First watch the GoPro Hero3 promo video, released in October 2012:
Then watch the GoPro Hero4 Black promo video, released in September 2014:
Do you notice a difference?
I do, and it's not about video quality. It's subtle, but the earlier GoPro promo is made up almost entirely of footage of people participating in extreme sport or recreational activities. While the whole promo is a hell of an adrenaline rush, it clearly positions GoPro as being a camera for the adrenaline junkies who are wired differently than most.

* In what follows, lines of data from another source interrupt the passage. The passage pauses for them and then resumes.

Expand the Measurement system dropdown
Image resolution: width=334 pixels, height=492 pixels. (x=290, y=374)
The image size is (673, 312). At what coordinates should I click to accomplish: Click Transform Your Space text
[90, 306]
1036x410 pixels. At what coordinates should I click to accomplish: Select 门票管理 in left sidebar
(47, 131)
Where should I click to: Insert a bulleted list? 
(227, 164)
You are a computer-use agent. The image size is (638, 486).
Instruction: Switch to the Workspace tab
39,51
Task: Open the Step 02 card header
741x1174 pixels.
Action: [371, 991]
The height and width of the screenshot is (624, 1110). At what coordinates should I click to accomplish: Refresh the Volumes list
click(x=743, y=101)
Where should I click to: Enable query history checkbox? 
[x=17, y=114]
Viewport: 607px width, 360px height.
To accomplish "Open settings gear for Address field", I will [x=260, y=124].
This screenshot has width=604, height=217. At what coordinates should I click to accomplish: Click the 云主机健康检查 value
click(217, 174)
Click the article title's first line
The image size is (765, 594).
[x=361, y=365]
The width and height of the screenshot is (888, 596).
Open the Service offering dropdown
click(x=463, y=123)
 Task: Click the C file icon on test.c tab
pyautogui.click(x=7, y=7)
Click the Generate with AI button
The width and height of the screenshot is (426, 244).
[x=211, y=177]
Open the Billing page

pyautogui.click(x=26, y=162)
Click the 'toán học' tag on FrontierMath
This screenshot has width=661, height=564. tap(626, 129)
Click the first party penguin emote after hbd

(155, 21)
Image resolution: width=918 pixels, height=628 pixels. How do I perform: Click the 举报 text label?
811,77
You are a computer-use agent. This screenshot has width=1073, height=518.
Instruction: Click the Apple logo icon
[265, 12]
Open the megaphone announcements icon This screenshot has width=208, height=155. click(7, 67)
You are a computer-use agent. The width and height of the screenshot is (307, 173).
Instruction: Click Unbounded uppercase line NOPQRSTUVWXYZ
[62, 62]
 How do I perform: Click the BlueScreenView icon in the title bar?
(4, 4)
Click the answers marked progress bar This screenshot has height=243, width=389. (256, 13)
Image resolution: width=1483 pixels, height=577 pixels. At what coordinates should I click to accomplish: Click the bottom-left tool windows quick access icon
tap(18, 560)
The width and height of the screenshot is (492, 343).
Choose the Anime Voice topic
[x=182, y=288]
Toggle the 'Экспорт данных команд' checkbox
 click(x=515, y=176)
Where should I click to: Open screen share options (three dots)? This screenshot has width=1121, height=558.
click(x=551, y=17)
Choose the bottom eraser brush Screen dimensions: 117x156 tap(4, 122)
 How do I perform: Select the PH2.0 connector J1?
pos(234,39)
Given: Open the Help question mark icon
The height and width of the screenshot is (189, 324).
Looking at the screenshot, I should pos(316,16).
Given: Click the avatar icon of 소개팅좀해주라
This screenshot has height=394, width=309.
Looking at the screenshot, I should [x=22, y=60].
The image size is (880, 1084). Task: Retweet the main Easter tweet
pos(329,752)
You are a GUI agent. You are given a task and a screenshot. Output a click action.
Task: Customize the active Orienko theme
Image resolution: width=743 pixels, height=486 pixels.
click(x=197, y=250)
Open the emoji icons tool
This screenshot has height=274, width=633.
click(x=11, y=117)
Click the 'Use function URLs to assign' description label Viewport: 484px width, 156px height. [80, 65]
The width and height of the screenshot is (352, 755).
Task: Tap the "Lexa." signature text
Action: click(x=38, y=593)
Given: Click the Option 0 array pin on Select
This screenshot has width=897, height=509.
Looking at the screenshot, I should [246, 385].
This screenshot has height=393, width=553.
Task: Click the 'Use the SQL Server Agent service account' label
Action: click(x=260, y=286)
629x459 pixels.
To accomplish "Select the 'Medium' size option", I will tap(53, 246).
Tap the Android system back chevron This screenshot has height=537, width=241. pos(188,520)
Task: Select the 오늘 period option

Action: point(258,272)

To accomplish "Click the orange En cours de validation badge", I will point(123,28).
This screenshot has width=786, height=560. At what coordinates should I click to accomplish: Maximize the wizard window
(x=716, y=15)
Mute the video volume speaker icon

The latter video maintains GoPro's brand leadership as the camera of choice for people in the most exciting moments of their lives, but it is more inclusive. There is footage of kids dancing at EDM festivals, a cowboy riding a horse, stars blinking to life in a time lapse of a night sky, and people whale watching. Granted, there's still a dose of the more extreme stuff—some Japanese driving Lamborghinis through a city at night, two guys climbing an iceberg that threatens to crumble and dump them in the middle of the ocean—but that material makes up just a portion of the footage.
This is a brand trying to appeal to a broader base of consumers. It makes sense. The size of the market for people who ski off of cliffs and do somersaults in the air is limited. It's still a $400 or more camera, so it's not as if GoPro is including video of people lying on a sofa binge-watching Scandal, but I'd expect the shift to continue the next time they update their product line and release a promo video. I wouldn't be surprised if that promo includes footage of a young child cannonballing into a pool while filming himself with a GoPro attached to a selfie stick, or footage from the family dog's point of view as she chases down a frisbee on a sandy beach, or even drone footage of an outdoor wedding.
Perhaps we may even start to see a celebrity or two make a cameo appearance, to give the GoPro a wider type of lifestyle appeal, not just one centered around activities for people not afraid to die. I also suspect they've pushed up against a ceiling on price (the Hero4 Silver runs $400, the Hero4 Black $500, and that's just the starting point before piling on costs of accessories like mounts and additional batteries). GoPro will likely want to start pressing down what is for now a generous price umbrella for competitors must salivate when they see GoPro's $7B+ market cap.